When the framework is coherent, decisions become faster and accountability becomes obvious.
One recurring experience comes from employer budget teams.
They don’t sit around debating tracking error versus multi-factor covariance assumptions.
They look at contribution notices and ask, “Can we afford this without cutting services?”
When strategy complexity creates volatile contribution outcomes, budget officers feel it immediately.
They postpone hiring, defer maintenance, and patch over shortfalls with one-time fixes.
In those environments, investment jargon turns into public-service tradeoffs within months.
A simpler decision architecture does not remove all volatility, but it reduces avoidable surprises and improves planning confidence.

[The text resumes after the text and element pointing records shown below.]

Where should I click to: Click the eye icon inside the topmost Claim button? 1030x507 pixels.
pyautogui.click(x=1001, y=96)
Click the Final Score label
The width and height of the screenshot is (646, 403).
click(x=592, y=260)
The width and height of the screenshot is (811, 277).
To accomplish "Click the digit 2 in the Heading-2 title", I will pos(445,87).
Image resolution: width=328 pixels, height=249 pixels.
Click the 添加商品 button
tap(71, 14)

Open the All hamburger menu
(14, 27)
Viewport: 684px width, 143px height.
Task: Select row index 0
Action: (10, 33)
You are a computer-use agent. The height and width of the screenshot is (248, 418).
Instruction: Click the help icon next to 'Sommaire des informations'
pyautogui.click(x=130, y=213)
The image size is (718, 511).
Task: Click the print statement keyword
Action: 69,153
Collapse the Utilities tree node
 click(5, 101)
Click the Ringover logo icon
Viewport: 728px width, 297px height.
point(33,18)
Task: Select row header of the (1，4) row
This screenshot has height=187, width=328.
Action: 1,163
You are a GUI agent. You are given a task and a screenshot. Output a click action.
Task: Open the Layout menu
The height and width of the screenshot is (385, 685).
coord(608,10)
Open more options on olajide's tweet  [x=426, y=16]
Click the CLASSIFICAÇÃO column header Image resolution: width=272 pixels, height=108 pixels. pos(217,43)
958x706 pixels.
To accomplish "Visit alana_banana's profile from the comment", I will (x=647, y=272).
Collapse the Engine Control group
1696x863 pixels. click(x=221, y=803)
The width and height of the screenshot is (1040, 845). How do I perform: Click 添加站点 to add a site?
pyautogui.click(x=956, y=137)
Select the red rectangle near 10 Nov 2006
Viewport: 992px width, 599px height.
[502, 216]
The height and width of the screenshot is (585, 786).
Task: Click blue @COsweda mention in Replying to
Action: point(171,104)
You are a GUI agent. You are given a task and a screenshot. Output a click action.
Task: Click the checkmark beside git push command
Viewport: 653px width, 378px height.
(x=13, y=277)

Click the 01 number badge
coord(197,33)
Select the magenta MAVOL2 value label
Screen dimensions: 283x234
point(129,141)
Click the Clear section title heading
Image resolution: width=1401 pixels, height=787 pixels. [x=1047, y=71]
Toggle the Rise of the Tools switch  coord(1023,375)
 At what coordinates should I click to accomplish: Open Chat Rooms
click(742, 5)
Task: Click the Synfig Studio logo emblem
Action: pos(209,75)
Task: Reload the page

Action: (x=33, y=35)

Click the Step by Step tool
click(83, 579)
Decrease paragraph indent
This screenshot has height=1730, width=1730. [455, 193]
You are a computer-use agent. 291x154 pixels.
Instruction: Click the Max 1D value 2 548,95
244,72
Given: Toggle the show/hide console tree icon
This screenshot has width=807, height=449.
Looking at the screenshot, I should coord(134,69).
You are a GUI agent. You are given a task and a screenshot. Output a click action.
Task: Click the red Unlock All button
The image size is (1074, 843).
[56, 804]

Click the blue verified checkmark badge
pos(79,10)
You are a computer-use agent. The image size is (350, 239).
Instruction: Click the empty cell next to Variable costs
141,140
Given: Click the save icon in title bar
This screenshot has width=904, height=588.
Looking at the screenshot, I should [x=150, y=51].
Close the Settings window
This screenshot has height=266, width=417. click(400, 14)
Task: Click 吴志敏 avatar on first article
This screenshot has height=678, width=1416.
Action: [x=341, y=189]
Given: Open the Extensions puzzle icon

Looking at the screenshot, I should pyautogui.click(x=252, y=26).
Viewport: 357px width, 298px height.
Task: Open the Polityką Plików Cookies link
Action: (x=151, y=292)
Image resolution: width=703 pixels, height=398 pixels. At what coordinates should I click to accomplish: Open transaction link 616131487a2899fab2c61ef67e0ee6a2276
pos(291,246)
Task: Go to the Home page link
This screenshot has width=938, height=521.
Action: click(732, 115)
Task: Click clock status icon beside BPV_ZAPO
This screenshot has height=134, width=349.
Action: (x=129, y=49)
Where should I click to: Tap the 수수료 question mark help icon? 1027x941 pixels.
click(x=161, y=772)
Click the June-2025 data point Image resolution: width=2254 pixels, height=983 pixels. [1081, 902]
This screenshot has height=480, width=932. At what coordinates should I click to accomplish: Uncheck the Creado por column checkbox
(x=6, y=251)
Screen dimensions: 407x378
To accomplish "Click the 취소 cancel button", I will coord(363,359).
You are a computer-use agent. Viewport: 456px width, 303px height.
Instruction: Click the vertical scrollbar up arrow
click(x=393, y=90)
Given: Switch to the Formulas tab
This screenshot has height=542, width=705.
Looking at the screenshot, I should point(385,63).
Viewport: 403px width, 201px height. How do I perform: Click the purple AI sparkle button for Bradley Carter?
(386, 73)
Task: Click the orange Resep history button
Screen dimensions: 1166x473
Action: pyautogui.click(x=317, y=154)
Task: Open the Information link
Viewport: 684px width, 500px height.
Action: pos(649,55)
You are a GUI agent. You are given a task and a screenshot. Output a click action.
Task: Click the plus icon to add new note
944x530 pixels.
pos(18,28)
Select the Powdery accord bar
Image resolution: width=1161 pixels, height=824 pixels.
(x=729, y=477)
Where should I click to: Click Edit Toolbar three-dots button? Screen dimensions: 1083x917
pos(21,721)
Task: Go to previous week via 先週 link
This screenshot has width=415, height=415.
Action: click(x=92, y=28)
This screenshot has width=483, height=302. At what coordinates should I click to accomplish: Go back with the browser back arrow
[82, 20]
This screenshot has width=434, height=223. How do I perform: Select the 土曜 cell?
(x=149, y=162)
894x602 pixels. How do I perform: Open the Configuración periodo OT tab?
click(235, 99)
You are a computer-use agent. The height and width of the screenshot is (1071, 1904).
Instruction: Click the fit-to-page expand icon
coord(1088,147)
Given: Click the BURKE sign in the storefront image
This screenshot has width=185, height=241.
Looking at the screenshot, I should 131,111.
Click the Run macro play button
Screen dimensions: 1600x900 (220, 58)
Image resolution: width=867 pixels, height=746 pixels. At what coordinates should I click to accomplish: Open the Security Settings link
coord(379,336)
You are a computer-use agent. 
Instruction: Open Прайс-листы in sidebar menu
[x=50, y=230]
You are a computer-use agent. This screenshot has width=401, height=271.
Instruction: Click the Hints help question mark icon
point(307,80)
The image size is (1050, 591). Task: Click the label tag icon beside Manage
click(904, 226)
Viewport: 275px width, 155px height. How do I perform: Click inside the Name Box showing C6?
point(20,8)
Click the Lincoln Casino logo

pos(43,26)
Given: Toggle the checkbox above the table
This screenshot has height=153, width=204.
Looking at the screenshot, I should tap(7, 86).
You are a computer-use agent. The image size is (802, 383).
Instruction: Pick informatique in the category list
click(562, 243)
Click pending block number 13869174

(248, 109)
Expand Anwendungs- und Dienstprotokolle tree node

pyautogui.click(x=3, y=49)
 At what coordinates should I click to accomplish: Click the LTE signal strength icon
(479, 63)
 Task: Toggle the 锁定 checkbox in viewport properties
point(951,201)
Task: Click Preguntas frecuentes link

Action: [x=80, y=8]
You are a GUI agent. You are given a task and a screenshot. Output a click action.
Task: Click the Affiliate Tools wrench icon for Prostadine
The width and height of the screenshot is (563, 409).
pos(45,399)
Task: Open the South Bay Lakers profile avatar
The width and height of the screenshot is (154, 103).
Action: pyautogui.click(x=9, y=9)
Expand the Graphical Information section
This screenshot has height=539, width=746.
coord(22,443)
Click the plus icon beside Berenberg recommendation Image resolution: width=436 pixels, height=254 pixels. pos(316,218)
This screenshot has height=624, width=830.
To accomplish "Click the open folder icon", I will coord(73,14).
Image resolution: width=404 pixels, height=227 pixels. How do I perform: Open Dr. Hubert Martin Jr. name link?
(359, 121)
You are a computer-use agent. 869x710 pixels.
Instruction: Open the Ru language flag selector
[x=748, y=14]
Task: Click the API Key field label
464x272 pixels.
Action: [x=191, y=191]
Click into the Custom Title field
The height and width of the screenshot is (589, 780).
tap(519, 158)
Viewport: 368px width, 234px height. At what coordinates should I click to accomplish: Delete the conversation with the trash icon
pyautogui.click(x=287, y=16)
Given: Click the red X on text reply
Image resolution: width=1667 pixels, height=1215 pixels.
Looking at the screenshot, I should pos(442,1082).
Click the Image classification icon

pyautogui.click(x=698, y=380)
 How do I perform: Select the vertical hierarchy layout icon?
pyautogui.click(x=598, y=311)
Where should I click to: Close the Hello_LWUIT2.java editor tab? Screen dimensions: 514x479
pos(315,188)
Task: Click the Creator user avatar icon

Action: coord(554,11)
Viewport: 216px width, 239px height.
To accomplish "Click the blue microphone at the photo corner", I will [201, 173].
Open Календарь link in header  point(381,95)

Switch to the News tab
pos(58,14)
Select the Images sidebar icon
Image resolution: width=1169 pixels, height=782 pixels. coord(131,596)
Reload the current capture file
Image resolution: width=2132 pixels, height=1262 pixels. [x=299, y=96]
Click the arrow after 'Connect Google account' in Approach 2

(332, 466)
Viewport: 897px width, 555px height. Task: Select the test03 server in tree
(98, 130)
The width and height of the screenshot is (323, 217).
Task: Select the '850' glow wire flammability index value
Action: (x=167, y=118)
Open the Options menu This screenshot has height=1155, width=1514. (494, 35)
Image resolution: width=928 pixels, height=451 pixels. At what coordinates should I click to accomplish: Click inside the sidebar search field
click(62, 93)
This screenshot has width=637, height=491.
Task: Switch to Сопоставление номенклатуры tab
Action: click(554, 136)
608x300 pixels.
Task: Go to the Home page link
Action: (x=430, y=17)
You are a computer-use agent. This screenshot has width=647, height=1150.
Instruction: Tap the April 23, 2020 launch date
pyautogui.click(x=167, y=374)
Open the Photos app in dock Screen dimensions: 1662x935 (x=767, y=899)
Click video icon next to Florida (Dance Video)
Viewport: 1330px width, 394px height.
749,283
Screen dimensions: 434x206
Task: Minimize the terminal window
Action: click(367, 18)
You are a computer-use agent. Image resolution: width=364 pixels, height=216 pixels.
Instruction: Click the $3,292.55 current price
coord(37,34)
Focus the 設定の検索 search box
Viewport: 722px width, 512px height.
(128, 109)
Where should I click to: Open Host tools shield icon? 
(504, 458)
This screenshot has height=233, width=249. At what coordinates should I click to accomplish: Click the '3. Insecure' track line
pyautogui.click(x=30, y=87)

Another lived reality appears in board governance.
Trustees often receive huge packets, dense analytics, and competing expert views.
If the policy framework is fragmented, meetings drift into technical rabbit holes while the central question“Are we improving total-fund resilience net of costs?”gets diluted.
In stronger governance periods, trustees return repeatedly to a small set of anchor metrics:
funded progress, net value-added, cost efficiency, liquidity, and long-horizon risk.
That rhythm creates better oversight culture.
People disagree less about vocabulary and more about evidence, which is exactly where healthy disagreement belongs.
Investment staff experience this shift too.
In siloed models, teams can become asset-class defenders, each optimizing their own sleeve.
In total-fund models, staff spend more time discussing cross-portfolio effects:
“If we add this private strategy, what factor exposure are we already carrying elsewhere?”
“Does this credit position duplicate risk we already have through equity cyclicals?”
“Are we paying twice for the same macro bet?”
These are better questions, and they usually lead to cleaner portfolios.
Even when teams disagree, the disagreement is productive because everyone is scoring against one shared objective.
Beneficiaries have a different experience: trust.
Most members are not asking for a seminar on benchmark construction.
They want to know whether retirement promises are credible, contribution policy is responsible, and communication is honest.
Systems that explain results clearlyespecially after tough periodsbuild legitimacy.
Systems that hide behind complexity lose it.
In this sense, simplicity is not merely an investment technique; it is a public trust strategy.
The most useful takeaway from these real-world experiences is straightforward:
simple governance improves behavior.
It shortens decision cycles, clarifies accountability, and lowers the chance that expensive complexity survives on inertia.
For CalPERS, that means the “simpler approach” should be treated as an operating discipline, not a branding line.
Keep what works, cut what doesn’t, and publish the evidence.
If done well, members get stronger retirement security, employers get better predictability, and taxpayers get fewer fiscal surprises.
That is what successful simplification feels like on the ground.